Given data Block Start

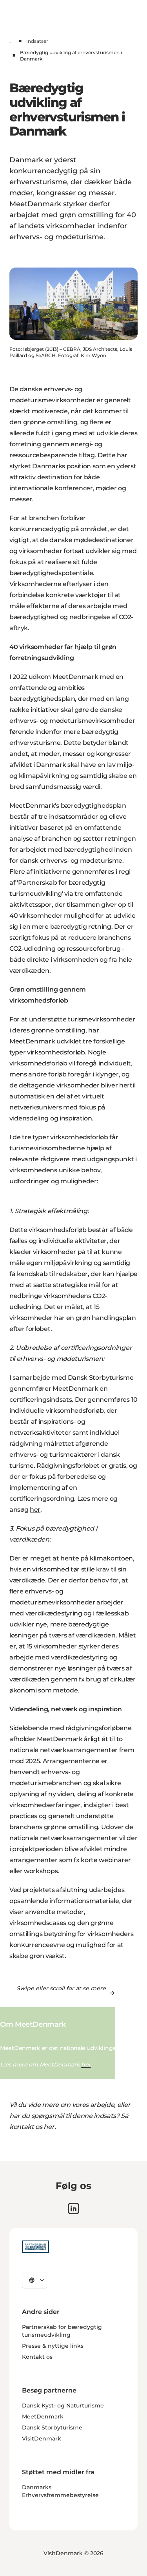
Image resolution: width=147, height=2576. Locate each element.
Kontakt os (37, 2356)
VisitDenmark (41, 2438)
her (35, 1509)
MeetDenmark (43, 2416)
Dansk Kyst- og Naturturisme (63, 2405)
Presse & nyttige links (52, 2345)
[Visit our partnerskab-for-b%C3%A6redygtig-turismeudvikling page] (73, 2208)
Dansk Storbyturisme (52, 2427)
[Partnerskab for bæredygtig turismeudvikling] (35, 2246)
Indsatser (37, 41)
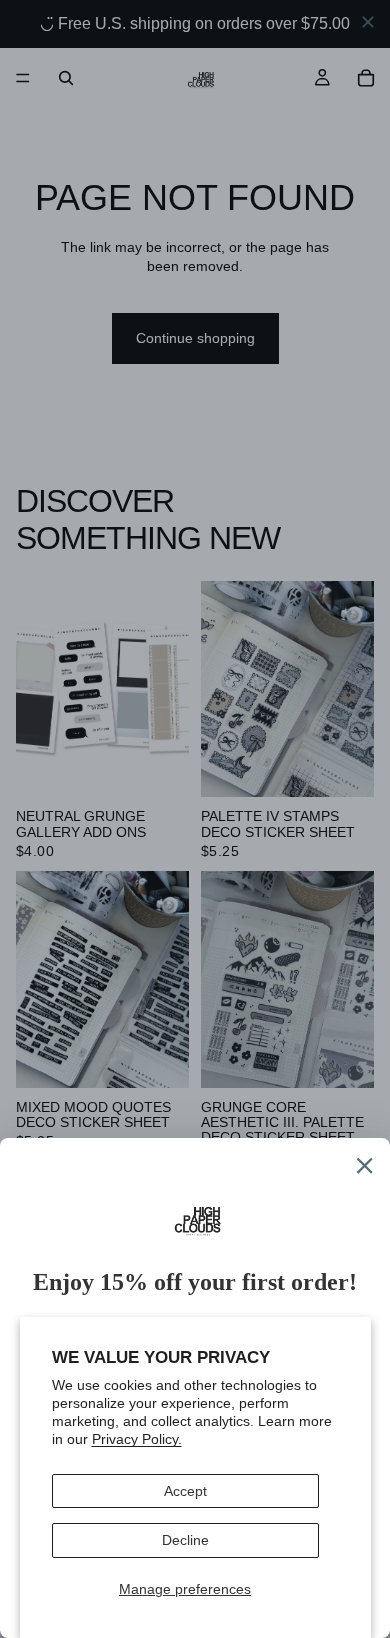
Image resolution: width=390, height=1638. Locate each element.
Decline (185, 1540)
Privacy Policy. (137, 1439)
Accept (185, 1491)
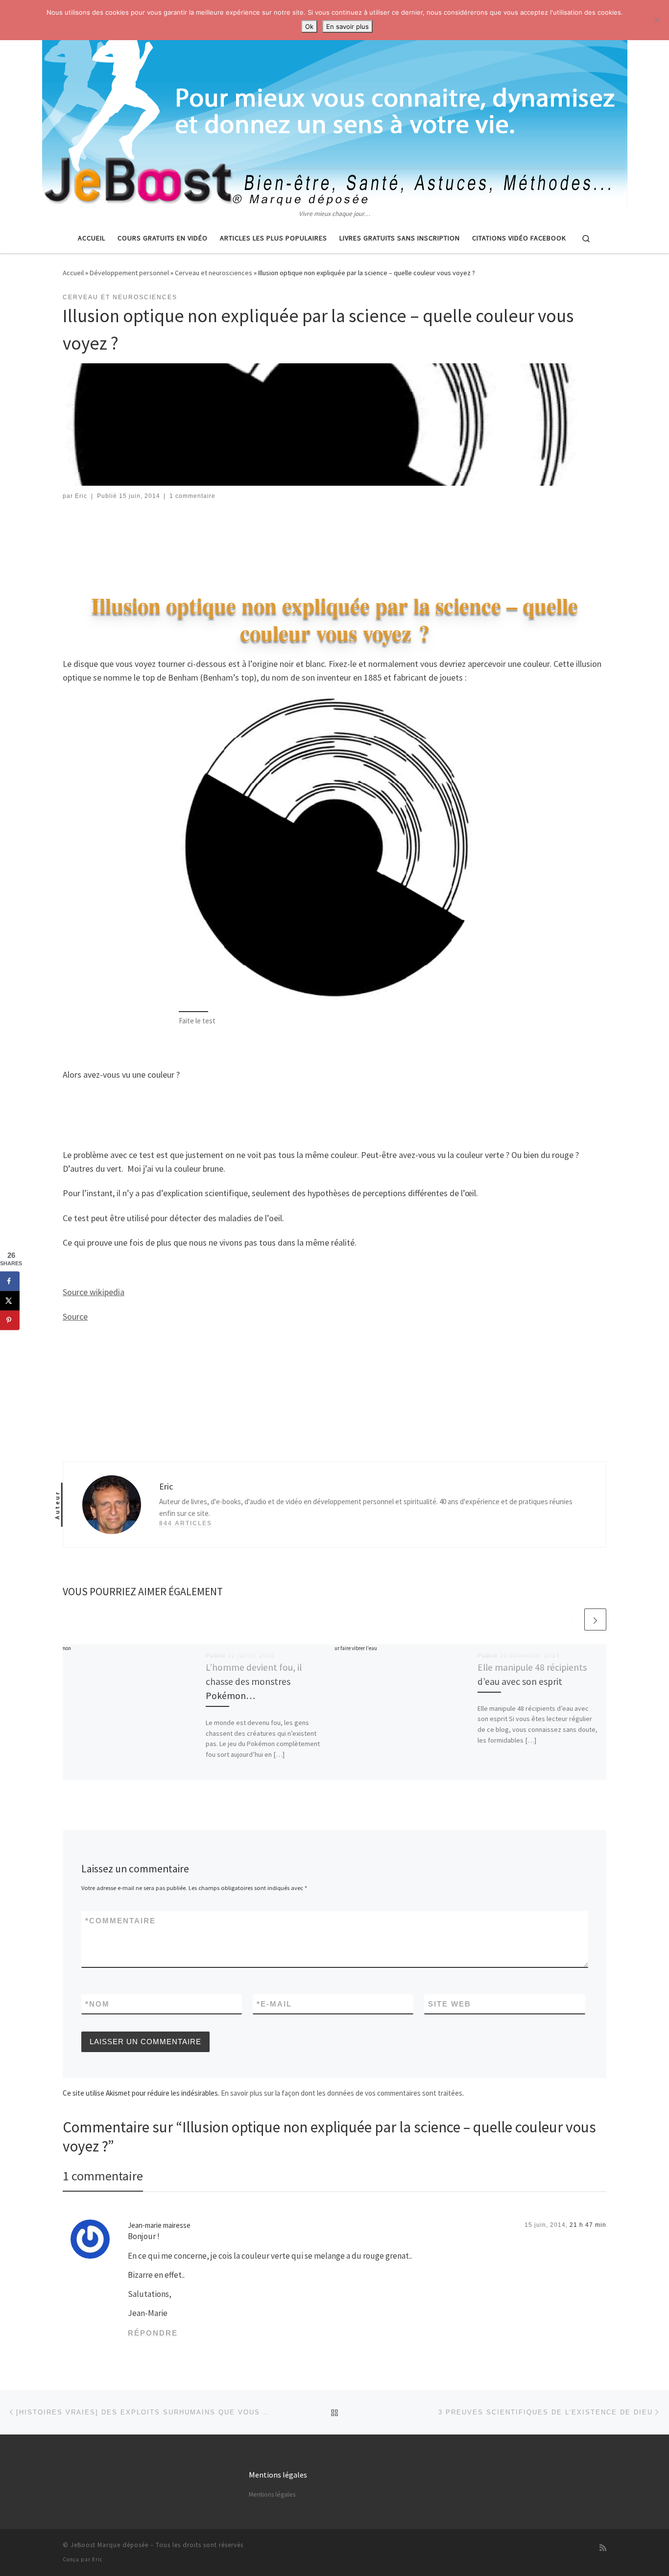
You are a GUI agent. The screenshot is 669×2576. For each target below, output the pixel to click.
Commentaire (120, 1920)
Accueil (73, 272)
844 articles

Given data Block End

Give back exactly the lines above from the one with "Indsatser (37, 41)" through the one with "Commentaire (120, 1920)", both included. Pictures don't belong in the copy.

▶ _Response below_
Indsatser (37, 41)
Image resolution: width=390, height=1638. Locate each element.
Decline (185, 1540)
Privacy Policy. (137, 1439)
Accept (185, 1491)
You are a GUI agent. The screenshot is 669×2576. For each target below, output the pixel to click.
Commentaire (120, 1920)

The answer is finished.